How GPT Models Generate Text
Autoregressive Decoding, Temperature, Top-p, and Sampling
Autoregressive decoding is the step by step process GPT style language models use to generate text. Instead of writing a whole sentence at once, the model predicts one token, adds it to the context, and then predicts the next token. This matters because each new choice depends on everything that came before it, which lets the model produce coherent paragraphs, code, and dialogue. The method is simple in idea but powerful in practice because repeated next token prediction can build long and complex outputs.
Inside the model, the current token sequence is converted into vectors and processed by transformer layers that use self attention to combine information from earlier positions. The model outputs logits for every possible next token, then these scores are turned into probabilities with the softmax function. A decoding rule such as greedy choice, sampling, top k, or nucleus sampling selects the next token from that distribution. The chosen token is appended to the sequence, and the loop repeats until a stop token is produced or a length limit is reached.
Key Facts
- Autoregressive factorization writes sequence probability as P(x1, x2, ..., xn) = product from t = 1 to n of P(xt | x1, ..., x(t-1)).
- At each step, the model computes logits z_i for each token in the vocabulary.
- Softmax converts logits to probabilities: P(token i) = e^(z_i) / sum over j of e^(z_j).
- Greedy decoding picks the highest probability token: x_next = argmax_i P(token i).
- Temperature rescales logits before softmax: P(token i) = e^(z_i/T) / sum over j of e^(z_j/T).
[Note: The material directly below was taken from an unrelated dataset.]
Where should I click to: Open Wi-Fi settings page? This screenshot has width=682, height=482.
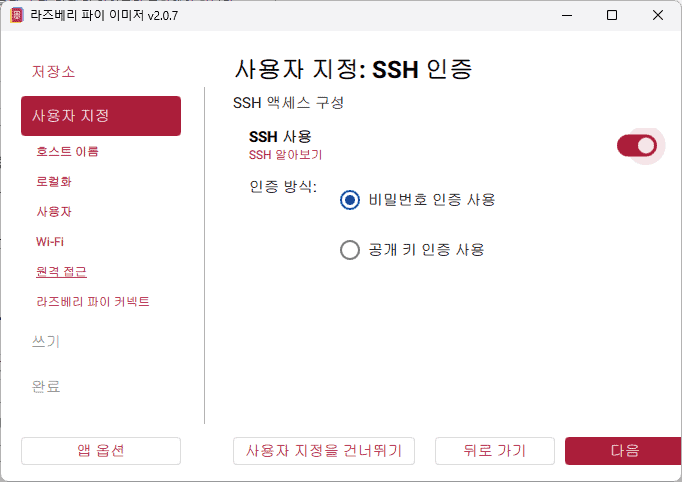coord(50,242)
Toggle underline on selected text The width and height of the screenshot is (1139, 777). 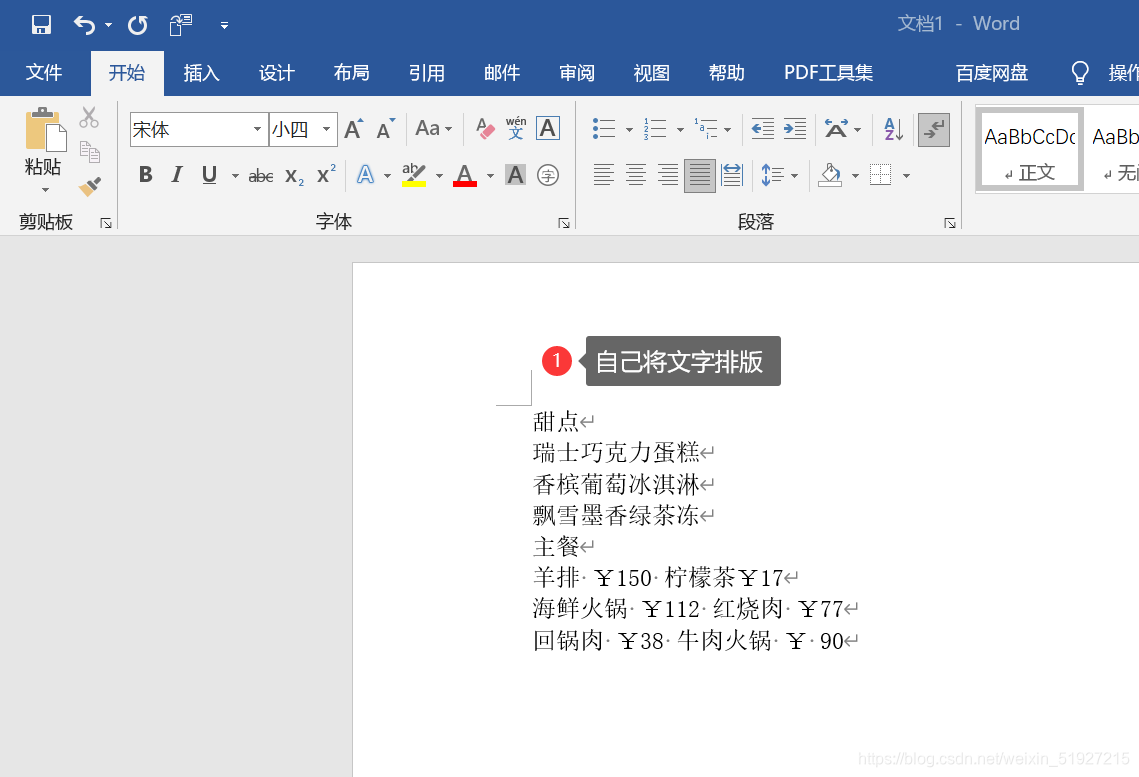pyautogui.click(x=208, y=175)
- The generation loop is context -> model -> probabilities -> token choice -> append token -> repeat.
Vocabulary
- Token
- A token is a basic unit of text used by the model, such as a word, subword, punctuation mark, or symbol.
- Logit
- A logit is an unnormalized score the model assigns to each possible next token before probabilities are computed.
- Softmax
- Softmax is a function that turns a list of logits into probabilities that add up to 1.
- Self attention
- Self attention is the mechanism that lets each position in the sequence use information from earlier tokens when forming its representation.
- Decoding
- Decoding is the procedure for choosing the next token from the model's predicted probability distribution.
Common Mistakes to Avoid
- Assuming the model generates an entire sentence in one pass, which is wrong because autoregressive decoding predicts one token at a time and updates the context after each choice.
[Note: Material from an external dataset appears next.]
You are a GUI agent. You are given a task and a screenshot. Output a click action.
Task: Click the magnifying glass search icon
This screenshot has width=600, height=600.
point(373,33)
- Treating logits as probabilities, which is wrong because logits can be any real numbers and must be passed through softmax to become a valid probability distribution.
- Thinking greedy decoding and sampling are the same, which is wrong because greedy always takes the highest probability token while sampling can choose lower probability tokens to increase variety.
- Ignoring the effect of temperature, which is wrong because changing T reshapes the probability distribution and can make output more deterministic or more random.
Practice Questions
- 1 A model assigns logits [2.0, 1.0, 0.0] to three possible next tokens A, B, and C. Using softmax, compute the probability of each token to three decimal places.
- 2 A model predicts next token probabilities: cat 0.50, dog 0.30, runs 0.20. Under greedy decoding, which token is chosen? If top k sampling uses k = 2, which tokens remain eligible for selection?
- 3 Explain why the sentence generated after 20 decoding steps can change if the model chooses a different token at step 3, even when all later model weights stay the same.